Time for an update from the trenches. Today was a meeting that feels like it has moved along the project quite a way. From abstraction towards something a bit more concrete. As usual I think I performed the role of, what? Clown? Puck? A sort of jester role where I get to impishly ask questions to make things a bit harder. Of course I think what I’m doing is making a whole suite of assumptions visible, that otherwise would become hard coded into the project, the interaction design, and the episteme of the system, but of course I’d think that. So, what did we do? Well, we nutted out some of the basic fields for the first database prototype. Simple things for the videos like city, country, venue. Show title, date of performance. Names of the performers and key personnel. But where things got nice and meaty and interesting was around questions and problems of taxonomy and performance.

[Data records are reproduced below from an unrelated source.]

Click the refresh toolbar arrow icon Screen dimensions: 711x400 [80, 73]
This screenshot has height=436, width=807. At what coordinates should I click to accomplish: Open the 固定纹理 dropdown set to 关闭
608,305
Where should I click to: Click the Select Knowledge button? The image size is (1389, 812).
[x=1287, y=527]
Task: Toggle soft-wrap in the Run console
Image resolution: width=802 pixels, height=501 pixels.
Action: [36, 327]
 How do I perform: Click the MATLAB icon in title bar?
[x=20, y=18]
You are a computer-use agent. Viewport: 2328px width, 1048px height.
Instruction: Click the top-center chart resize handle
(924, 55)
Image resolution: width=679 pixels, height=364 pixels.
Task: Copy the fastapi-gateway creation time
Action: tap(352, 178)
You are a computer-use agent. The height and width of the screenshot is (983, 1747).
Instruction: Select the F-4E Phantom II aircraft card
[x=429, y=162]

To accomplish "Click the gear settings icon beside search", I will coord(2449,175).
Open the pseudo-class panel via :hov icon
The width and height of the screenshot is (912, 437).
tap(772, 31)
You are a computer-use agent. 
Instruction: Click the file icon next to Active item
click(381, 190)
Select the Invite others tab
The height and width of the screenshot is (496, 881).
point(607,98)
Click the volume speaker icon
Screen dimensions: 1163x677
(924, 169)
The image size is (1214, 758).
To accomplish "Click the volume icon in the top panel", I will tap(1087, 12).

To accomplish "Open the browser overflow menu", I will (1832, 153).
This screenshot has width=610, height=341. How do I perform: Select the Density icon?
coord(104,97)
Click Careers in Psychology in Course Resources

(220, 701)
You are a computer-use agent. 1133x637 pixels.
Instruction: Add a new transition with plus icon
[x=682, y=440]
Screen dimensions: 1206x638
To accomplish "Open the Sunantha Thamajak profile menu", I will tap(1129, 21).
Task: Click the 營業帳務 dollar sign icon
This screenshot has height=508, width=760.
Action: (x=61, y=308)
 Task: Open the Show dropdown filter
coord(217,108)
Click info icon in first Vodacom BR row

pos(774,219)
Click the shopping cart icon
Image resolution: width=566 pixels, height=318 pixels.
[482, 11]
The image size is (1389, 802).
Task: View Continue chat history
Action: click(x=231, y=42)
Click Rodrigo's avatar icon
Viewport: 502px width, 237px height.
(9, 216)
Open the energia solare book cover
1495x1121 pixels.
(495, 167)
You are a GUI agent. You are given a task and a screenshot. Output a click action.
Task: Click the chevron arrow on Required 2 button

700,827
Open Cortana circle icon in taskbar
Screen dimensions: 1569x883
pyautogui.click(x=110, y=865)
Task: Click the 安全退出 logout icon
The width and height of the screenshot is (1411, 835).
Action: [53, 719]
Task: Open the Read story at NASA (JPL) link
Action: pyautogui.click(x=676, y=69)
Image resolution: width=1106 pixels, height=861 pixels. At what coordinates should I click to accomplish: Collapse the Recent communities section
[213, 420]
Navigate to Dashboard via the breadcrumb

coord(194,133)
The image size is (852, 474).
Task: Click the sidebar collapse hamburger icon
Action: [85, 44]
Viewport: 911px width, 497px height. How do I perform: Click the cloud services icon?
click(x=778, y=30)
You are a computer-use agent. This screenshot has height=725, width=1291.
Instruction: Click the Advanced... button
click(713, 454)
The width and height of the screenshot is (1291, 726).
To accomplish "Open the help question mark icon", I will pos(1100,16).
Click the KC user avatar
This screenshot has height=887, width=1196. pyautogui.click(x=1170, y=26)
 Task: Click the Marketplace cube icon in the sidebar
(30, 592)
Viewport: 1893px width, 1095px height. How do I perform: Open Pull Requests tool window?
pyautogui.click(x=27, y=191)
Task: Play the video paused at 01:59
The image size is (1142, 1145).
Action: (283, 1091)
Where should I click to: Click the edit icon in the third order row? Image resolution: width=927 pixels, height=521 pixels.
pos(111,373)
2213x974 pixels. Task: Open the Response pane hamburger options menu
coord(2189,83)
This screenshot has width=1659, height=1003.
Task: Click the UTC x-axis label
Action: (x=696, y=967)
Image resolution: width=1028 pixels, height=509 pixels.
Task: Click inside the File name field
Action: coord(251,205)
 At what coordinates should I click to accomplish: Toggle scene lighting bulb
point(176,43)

It turns out there is no extant taxonomy for circus performance (it is not my area at all so I don’t even know if such a thing exists formally anywhere in the performing arts), and so we have started to make one. The photo is from the whiteboard where we started to sketch it out. While circus is relatively informal, within the community of scholars and performers there is a common vocabulary. Some terms are up for debate, but much like arguments about speciation in biology, there is agreement about the genus, not perhaps the species. So, we started to write that out, relying on the circus scholars in the group. Hence there is ‘juggling’ but under this is ‘foot’, ‘club’, ‘bounce ball’ and ‘ball’. Then we worked through what this meant, which was that this was an expert taxonomy and not really how you and I would begin to find a particular act in an archive of circus performance (after all, until I visited Wikipedia, I had no idea what “tissu” was in circus). So we recognised we needed an informal taxonomy, but a taxonomy nonetheless (as opposed to a folksonomy) that looked outward from the circus experts towards the everyday community. In addition we also needed to be able to name each act by the often idiosyncratic name that Circus Oz might use. Why? Because this is how they would want to find stuff.
So, we have three lightweight schemas. A formal taxonomy revolving around circus professionals. Individual names that are used by the specific professional community of Circus Oz. A formal taxonomy revolving around what the non expert public might use to try to find acts (trapeze, balancing, clowns, and the like).